Euan Ferguson 

Frozen in time: Sophia Loren, June 1964

Outrageous beauty, a million dollar movie deal and a dream home outside Rome: it's hard being Sophia Loren
  
  

Sophia Loren
Sophia Loren having lunch on the second floor terrace of her villa near Lake Albano, Rome. Photograph: Alfred Eisenstaedt/Time & Life Pictures/Getty Image Photograph: Alfred Eisenstaedt/Time & Life Pictures/Getty Image

Many actresses have loved, before friends and certainly for the still camera, to play the "homebody": to show they can combine red-carpet smiles with a down-to-earth way in the kitchen garden; whistle up a rustic lunchtime banquet for 30 and serve it without fussings or frissons or primping about drips. Yet none with such verisimilitude as Sophia Loren; waiting tables, juggling seven hands and six different smiles, had been living through some very difficult teenage years.

Even here in 1964, living in her and producer Carlo Ponti's 50-room mansion near Rome's Lake Albano, complete with acres of poplars and sheep, and stuffed inside with medieval hangings and masters both old and modern, and having just made headlines for her $1m advance for The Fall of the Roman Empire, there's an earthy authenticity.

Even if she hadn't been the most award-adorned beauty of her times, there is such a vigorous snap-happy grace in her serving of – it's hard to tell exactly, but salami, tomatoes, eggs, cheese, gherkins, bread with a little napkin to dissuade the flies – that it's hard not to think this is one of the truest manifestations of La Dolce Vita, of life itself.

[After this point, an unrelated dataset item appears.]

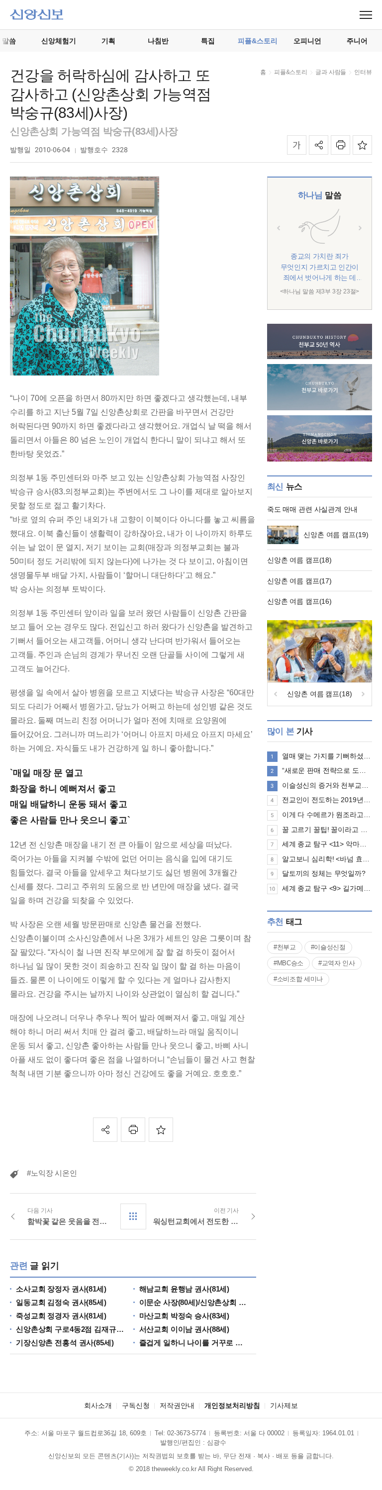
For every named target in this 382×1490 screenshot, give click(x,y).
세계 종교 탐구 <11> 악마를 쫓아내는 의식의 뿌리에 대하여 (327, 844)
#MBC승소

It was not always thus. Through and beyond the war years she was dishwashing and waiting tables for her grandmother, who had a tiny pub in her front room near Naples, serving home-made cherry liqueur to lingering GIs who had recently been trying to kill them. She was 12 and blooming. And smart. And at 16 she met Ponti, 22 years her elder, with whom she stayed until his death in 2007. Grace, humour, beauty, riches and a way with eggs, and a great friend in the phenomenal Life photographer Alfred Eisenstaedt, whose Leica M3s had also captured that enduring VJ Day picture of a sailor kissing a girl in Times Square: who would not, that day in 1964, when the world still seemed so young, have wanted to be Sophia Loren, in the Roman sun? With olives, and napkins, and a hat, and the world?